ЗАДАНИЕ A
Почему, согласно приведённой ниже статье «Авторские поиски жанра», местное писательское сообщество отторгало её автора? Объясните в одном-трёх предложениях.
ЗАДАНИЕ B
Напишите следующую часть статьи «Авторские поиски жанра», которая приведена ниже. Начните сразу после её последнего предложения.

Авторские поиски жанра

                ВЛАДИМИР ВЛАДЫКИН               
                Авторские поиски жанра

       Эта статья писалась более тридцати лет тому назад, когда автор этих строк отторгался местным писательским сообществом потому, что освещал не творческую жизнь местного сообщества, а то, что мешало развиваться начинающим литераторам…
       В областном объединении при местном Союзе писателей человеческие отношения явление редкое. Я позвонил  Е.В., редактору литературной страницы областной газеты «Брянские известия» о том, что закончился областной семинар. Он позволил мне написать отчёт, и обязательно как проходило мероприятие, появились ли новые дарования.
       Я написал заметки, принёс в редакцию. Е.В. всегда занятой, сказал, он сейчас не может, что прочитает на днях и попросит зайти через неделю. 
       Зашёл, Е.В. сидел весь окутанный думами, ответил, что пока не успел. Но прочитает мой материал. Прошла ещё неделя.  Я пришёл, Е.В. сказал, что он его просмотрел, и заметил, что надо бы его углубить, что я и сделал. Я звонил, заходил, и ничего в ответ. Так мои заметки пролежали полтора месяца. Однажды открываю газету. Вместо моей статьи о семинаре написал его приятель. Но он там и близко не был. Свою статью я забрал.
       Так она и пролежала у меня в архиве более тридцати лет...
       Местных литераторов таких, чтобы радели о разнообразии жанров, у нас в области просто не было, или они загнаны в так называемый пятый угол.
       А если среди начинающих прозаиков или поэтов, (не говоря о драматургах, критиках, публицистах), находятся новомодные, то их подавляют чиновники от литераторы. Впрочем, одарённая молодёжь, зная мало-мальски, что такое Союз писателей, попросту его обходит стороной, собираясь у кого-то на квартире.

ИСХОДНЫЕ ДАННЫЕ
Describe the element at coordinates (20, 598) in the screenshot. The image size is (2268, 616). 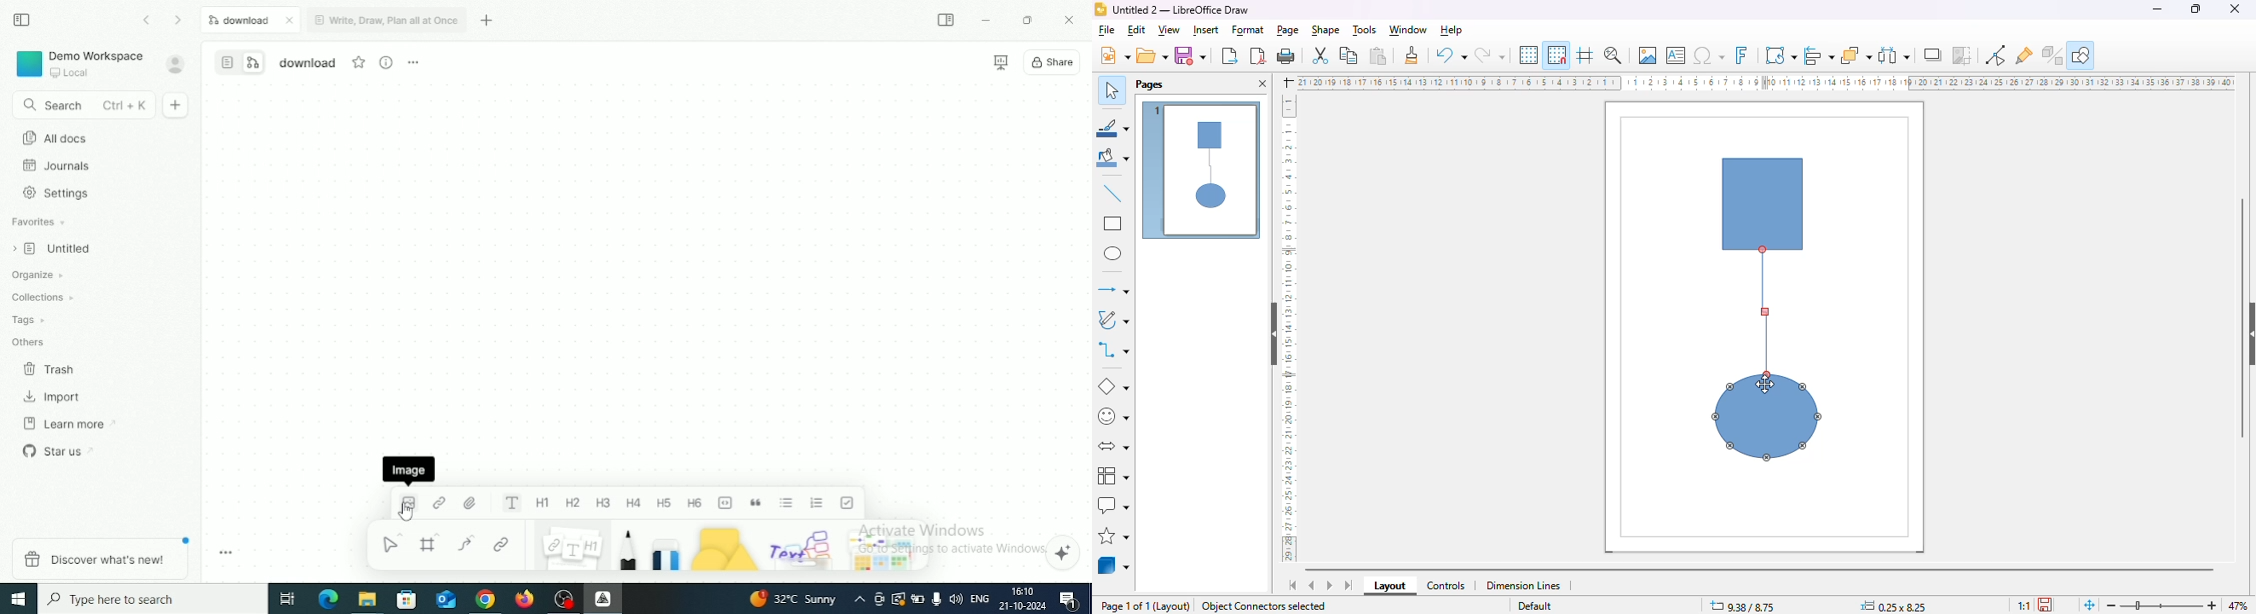
I see `Windows` at that location.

ОТВЕТ A
Автора отторгали потому, что он писал не о творческой жизни местного сообщества, а о том, что мешало развиваться начинающим литераторам.

ОТВЕТ B
       Хотя один местный критик, так называемый популист, то есть он популяризирует сам себя, считает, что среди местных, которые пробуют свои силы в литературе, нет ни одного таланта стоящего внимания, что у нас засилье бездарностей, которые не тянут даже до  среднего уровня.
        И то верно, что традиции соцреализма настолько укоренились в писательском сообществе, что для них другого направления не существует даже сейчас, в новое время.
        А молодёжь пробует в иной манере отображать действительность. А ведь даже критический реализм в 19 веке не оставался застывшей формой. Ведь роман «Что делать» написан в неореализме, что близко к фантастике. И роман И.А. Гончарова «Обломов» считался в прошлом веке новаторским, как и все романы И.С. Тургенева.
        Истории литературы известны такие направления, как критический реализм, поток сознания, разновидности авангарда и т.д.
        Хотя существовали жанровые разнообразия романа, повести, рассказа. Но социалистический реализм, скажем так, стёр границы между направлениями.
        Прошедший областной творческий семинар тому яркое подтверждение, ибо на обсуждение были представлены  разные по своим мировоззрениям молодые авторы, два из которых М. Изотов, В. Решетнёв были встречены доброжелательно.
        А ваш покорный слуга подвергся острой критике, не всегда оправданной, а то и предвзятой. Замечания по стилистике были скроены по старым критическим образцам. В замысел повести «Банный дух» ни один из тех, кто участвовал в обсуждении рукописи, так и не проникли. Впрочем, она была прочитана очень бегло и поверхностно. Как можно давать оценки по одному, двум выступлениям, когда в зале были и другие писатели? И тех, кто обсуждался, они воспринимали с подачи этих двух критиков. Конечно, позиции, авторитет их известен. Но заведомо ошибочное мнение не могло быть истиной в последней инстанции.
        А она была подана так, что все те, кто присутствовал на семинаре, поверили и Родичеву, и Савину в то, что автор допустил ряд идейных просчётов. И один из них заключался в том, что, я воспеваю капитализм. Но какой капитализм, когда на дворе тогда был разгар застоя? 
        А раз так, то мне не может быть никаких скидок на возраст. Хотя я не юнец, а вполне зрелый человек. Мои «критики» старой закалки хорошо усвоили социалистические ценности. Мой роман небольшой по объёму написан был не в 1978 году, а в начале 90-х.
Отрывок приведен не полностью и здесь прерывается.